La cameriera ringraziava, con un principio di sorriso: s’intravvedeva in lei un’esitanza, forse un desiderio.
— Vuoi qualche altra cosa?
— La signora è così buona.... perché non mi dà quel vestito....
— Quale?
— Quello color crema, a fiorellini rosei?
E avviandosi verso una poltrona, lo indicò alla padrona. Il vestito di una seta leggiera e molle, molto fine, era fatto di una gonna con un’arricciatura, al basso; un po’ increspato sui fianchi; e il corpetto era coperto da una mantellina della stessa seta, molto arricciata. Giaceva sulla poltrona, in un mucchietto, quasi: e la mantellina pendeva sul bracciuolo, come se fosse stata buttata via. Con l’occhialino dove era scritto Nada, cioè Nulla, Emma Lieti guardò la veste di seta, mentre dalle sue labbra era sparito il sorriso e tutto il suo volto di bambola bionda e frivola, senza sorriso, pareva invecchiato, d’un tratto.
— Vede? — disse Cristina, — è tutto macchiato di pioggia.
— Sì, è macchiato di pioggia, — rispose macchinalmente la padrona.
— Ed è impossibile che lei lo metta di nuovo.
— Proprio impossibile.... — soggiunse la frivolissima donnina, con una voce immensamente triste.

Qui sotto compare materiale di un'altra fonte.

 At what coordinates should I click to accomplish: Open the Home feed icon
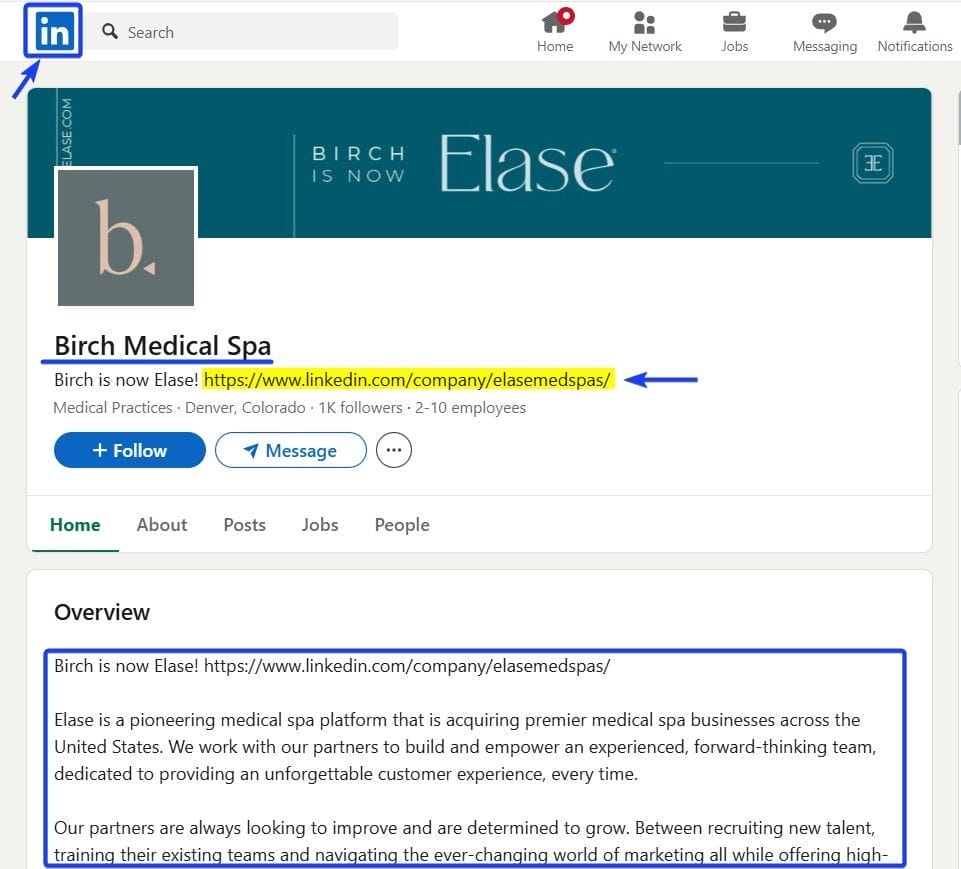(555, 24)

- Era con quella veste di seta che Giovanni Serra, vedendola tutta bionda e gentile, tutta piccola e graziosa, tutta fine e giovanile, con un gran cappello di merletto crema, col vento che sollevava e gonfiava la molle stoffa, in quella veste le aveva dato, il più buono, il più onesto, il più innamorato de’ suoi adoratori, le aveva dato il soprannome poetico e quasi fragile di madame la marquise. Dinnanzi al tessuto chiaro e morbido su cui si delineavano delicatamente i fiorellini rosei, Emma Lieti vedeva risorgere nella sua immaginazione la sola figura degna di uomo, incontrata, nella vita, quel Giovanni Serra dai fieri occhi d’un azzurro
d’acciaio, dalla figura snella ed elegante, dai capelli che erano passati al castano: quel giovane adoratore così ardente, e così mite, così geloso e così indulgente, così austero per i terribili e continuati peccati di frivolezza che ella commetteva e così disposto irresistibilmente a perdonarglieli. La veste di seta dai tenui colori le rammentava quell'uomo che solo aveva osato rimproverarle l'infinita nullità della sua vita e la freddezza del suo piccolo cuore muliebre, e l'ipocrisia dei brevi amoretti, e la misera dispersione sentimentale della sua esistenza. La morbida veste abbandonata e sempre graziosa, su quella poltrona, le rammentava i suoi soli momenti di pentimento, la volontà, ahimè, fallace, di sottrarsi all'avidità, alla leggerezza, al capriccio. La veste esisteva, come cosa viva, come testimone quasi palpitante di un passato non lontano, ma la buona, tenera, austera voce, ecco, era taciuta per sempre e il piccolo mobile cuore era ricaduto nella frivolità e nella aridità, per sempre.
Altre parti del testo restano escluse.